— Task details —
Give back the entries exactly as they read, leaving each image out.

— Data for processing —
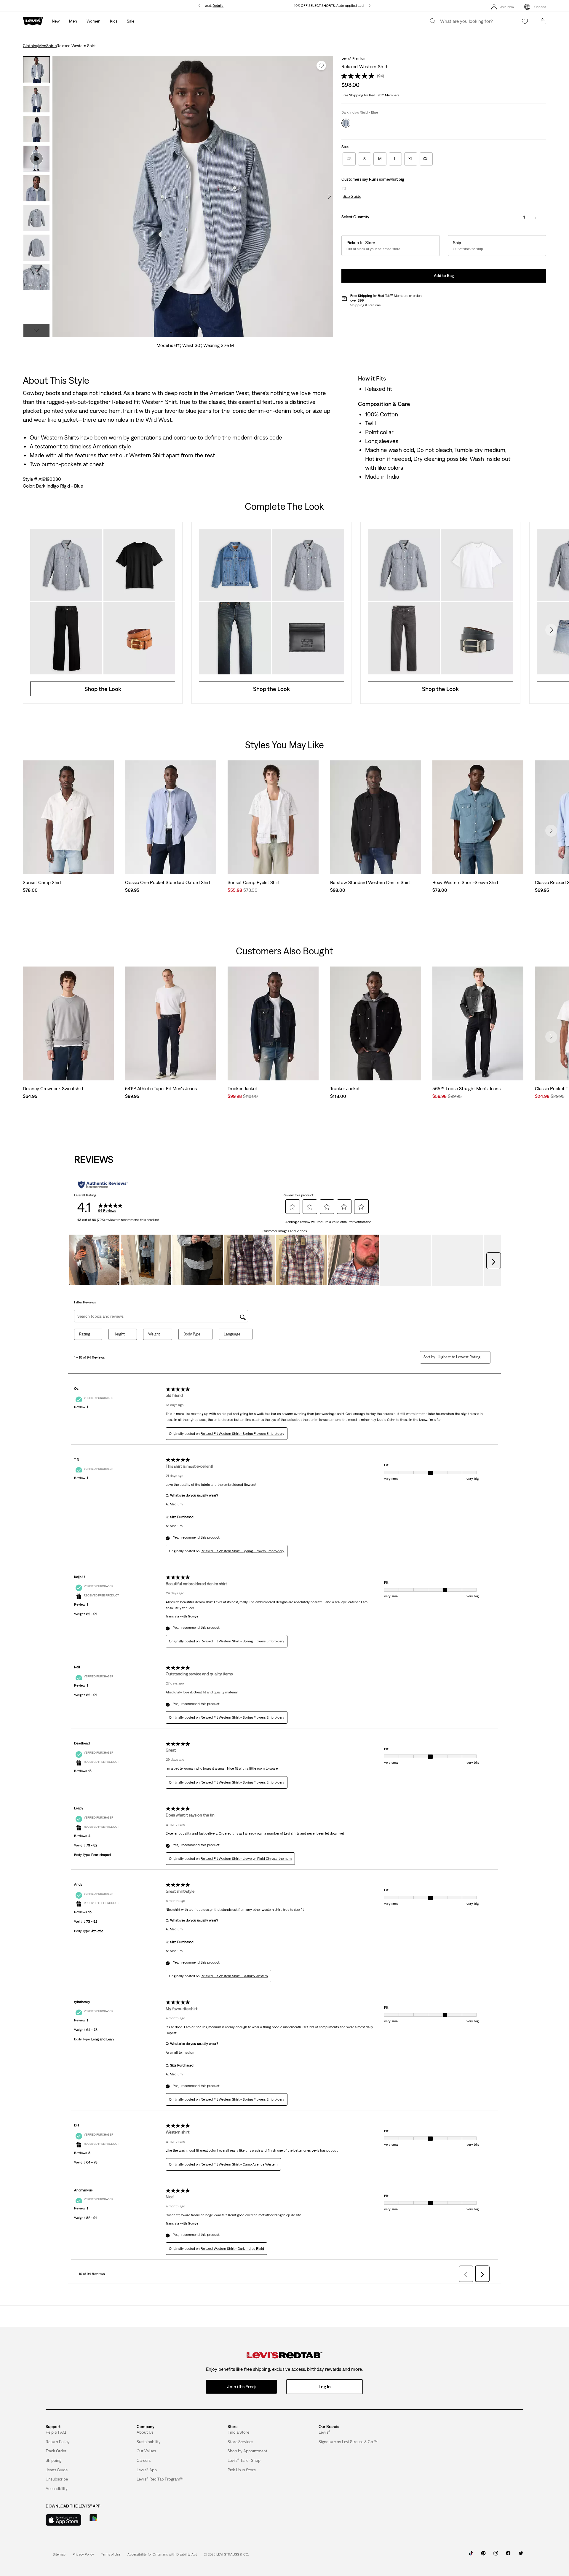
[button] (351, 197)
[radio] (349, 158)
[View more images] (36, 330)
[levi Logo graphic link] (33, 20)
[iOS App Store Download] (63, 2520)
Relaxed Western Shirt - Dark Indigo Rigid (232, 2249)
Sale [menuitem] (130, 21)
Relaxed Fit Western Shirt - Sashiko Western (234, 1976)
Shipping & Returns (365, 305)
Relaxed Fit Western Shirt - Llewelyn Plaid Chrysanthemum (246, 1859)
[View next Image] (329, 196)
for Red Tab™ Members (370, 95)
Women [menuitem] (93, 21)
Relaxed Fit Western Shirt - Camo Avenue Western (239, 2164)
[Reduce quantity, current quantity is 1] (513, 217)
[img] (284, 2355)
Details (217, 6)
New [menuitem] (56, 21)
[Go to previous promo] (199, 6)
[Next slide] (551, 630)
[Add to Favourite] (321, 65)
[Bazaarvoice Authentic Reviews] (102, 1184)
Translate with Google (182, 1616)
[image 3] (183, 332)
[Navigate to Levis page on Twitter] (520, 2555)
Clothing (30, 45)
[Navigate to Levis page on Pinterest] (483, 2555)
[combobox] (459, 1357)
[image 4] (189, 332)
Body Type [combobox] (191, 1334)
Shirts (51, 45)
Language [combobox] (232, 1334)
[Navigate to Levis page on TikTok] (471, 2555)
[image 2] (177, 332)
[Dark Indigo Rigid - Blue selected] (345, 123)
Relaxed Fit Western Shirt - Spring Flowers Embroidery (242, 1434)
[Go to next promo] (370, 6)
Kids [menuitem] (113, 21)
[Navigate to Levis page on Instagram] (495, 2555)
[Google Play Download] (109, 2520)
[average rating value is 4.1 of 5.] (359, 76)
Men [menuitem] (73, 21)
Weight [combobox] (154, 1334)
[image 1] (171, 332)
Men (42, 45)
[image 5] (195, 332)
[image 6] (202, 332)
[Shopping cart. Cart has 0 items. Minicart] (543, 21)
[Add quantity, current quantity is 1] (535, 217)
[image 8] (214, 332)
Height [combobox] (119, 1334)
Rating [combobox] (84, 1334)
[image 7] (208, 332)
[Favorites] (525, 21)
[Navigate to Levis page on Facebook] (508, 2555)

— Answer box —
[button] (351, 197)
[radio] (349, 158)
[View more images] (36, 330)
[levi Logo graphic link] (33, 20)
[iOS App Store Download] (63, 2520)
Relaxed Western Shirt - Dark Indigo Rigid (232, 2249)
Sale [menuitem] (130, 21)
Relaxed Fit Western Shirt - Sashiko Western (234, 1976)
Shipping & Returns (365, 305)
Relaxed Fit Western Shirt - Llewelyn Plaid Chrysanthemum (246, 1859)
[View next Image] (329, 196)
for Red Tab™ Members (370, 95)
Women [menuitem] (93, 21)
Relaxed Fit Western Shirt - Camo Avenue Western (239, 2164)
[Reduce quantity, current quantity is 1] (513, 217)
[img] (284, 2355)
Details (217, 6)
New [menuitem] (56, 21)
[Go to previous promo] (199, 6)
[Next slide] (551, 630)
[Add to Favourite] (321, 65)
[Bazaarvoice Authentic Reviews] (102, 1184)
Translate with Google (182, 1616)
[image 3] (183, 332)
[Navigate to Levis page on Twitter] (520, 2555)
Clothing (30, 45)
[Navigate to Levis page on Pinterest] (483, 2555)
[combobox] (459, 1357)
[image 4] (189, 332)
Body Type [combobox] (191, 1334)
Shirts (51, 45)
Language [combobox] (232, 1334)
[Navigate to Levis page on TikTok] (471, 2555)
[image 2] (177, 332)
[Dark Indigo Rigid - Blue selected] (345, 123)
Relaxed Fit Western Shirt - Spring Flowers Embroidery (242, 1434)
[Go to next promo] (370, 6)
Kids [menuitem] (113, 21)
[Navigate to Levis page on Instagram] (495, 2555)
[Google Play Download] (109, 2520)
[average rating value is 4.1 of 5.] (359, 76)
Men [menuitem] (73, 21)
Weight [combobox] (154, 1334)
[image 1] (171, 332)
Men (42, 45)
[image 5] (195, 332)
[image 6] (202, 332)
[Shopping cart. Cart has 0 items. Minicart] (543, 21)
[Add quantity, current quantity is 1] (535, 217)
[image 8] (214, 332)
Height [combobox] (119, 1334)
Rating [combobox] (84, 1334)
[image 7] (208, 332)
[Favorites] (525, 21)
[Navigate to Levis page on Facebook] (508, 2555)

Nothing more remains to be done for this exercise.